Evangelio de Mateo 8, 15-20

…dijo Jesús a sus discípulos…

En aquel tiempo, dijo Jesús a sus discípulos:

— Si tu hermano peca, repréndelo a solas entre los dos. Si te hace caso, has salvado a tu hermano. Si no te hace caso, llama a otro o a otros dos, para que todo el asunto quede confirmado por boca de dos o tres testigos. Si no les hace caso, díselo a la comunidad, y si no hace caso ni siquiera a la comunidad, considéralo como un pagano o un publicano.

Os aseguro que todo lo que atéis en la tierra quedará atado en el cielo, y todo lo que desatéis en la tierra quedará desatado en el cielo.

Os aseguro además que si dos de vosotros se ponen de acuerdo en la tierra para pedir algo, se lo dará mi Padre del cielo.
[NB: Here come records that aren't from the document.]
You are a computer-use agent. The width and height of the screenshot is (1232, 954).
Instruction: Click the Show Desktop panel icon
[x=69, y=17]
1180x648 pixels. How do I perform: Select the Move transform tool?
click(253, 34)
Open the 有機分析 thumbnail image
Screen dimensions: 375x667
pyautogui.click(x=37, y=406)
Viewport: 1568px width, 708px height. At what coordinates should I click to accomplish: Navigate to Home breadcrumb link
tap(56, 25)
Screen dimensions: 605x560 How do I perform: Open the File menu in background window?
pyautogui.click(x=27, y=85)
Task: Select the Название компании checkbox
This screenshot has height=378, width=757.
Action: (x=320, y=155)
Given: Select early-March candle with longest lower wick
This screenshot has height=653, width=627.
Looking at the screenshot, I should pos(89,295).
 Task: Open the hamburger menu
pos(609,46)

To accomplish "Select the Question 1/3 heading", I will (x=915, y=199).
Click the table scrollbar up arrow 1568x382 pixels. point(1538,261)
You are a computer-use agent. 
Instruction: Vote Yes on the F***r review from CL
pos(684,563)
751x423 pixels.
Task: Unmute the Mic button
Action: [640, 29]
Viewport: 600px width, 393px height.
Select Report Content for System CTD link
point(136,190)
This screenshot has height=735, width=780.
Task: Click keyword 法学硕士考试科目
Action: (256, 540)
Porque donde dos o tres están reunidos en mi nombre, allí estoy yo en medio de ellos.

REUNIDOS POR JESÚS

Al parecer, el crecimiento del cristianismo en medio del imperio romano fue posible gracias al nacimiento incesante de grupos pequeños y casi insignificantes que se reunían en el nombre de Jesús para aprender juntos a vivir animados por su Espíritu y siguiendo sus pasos.

Sin duda, fue importante la intervención de Pablo, Pedro, Bernabé y otros misioneros y profetas. También las cartas y escritos que circulaban por diversas regiones. Sin embargo, el hecho decisivo fue la fe sencilla de creyentes cuyos nombres no conocemos, que se reunían para recordar a Jesús, escuchar su mensaje y celebrar la cena del Señor.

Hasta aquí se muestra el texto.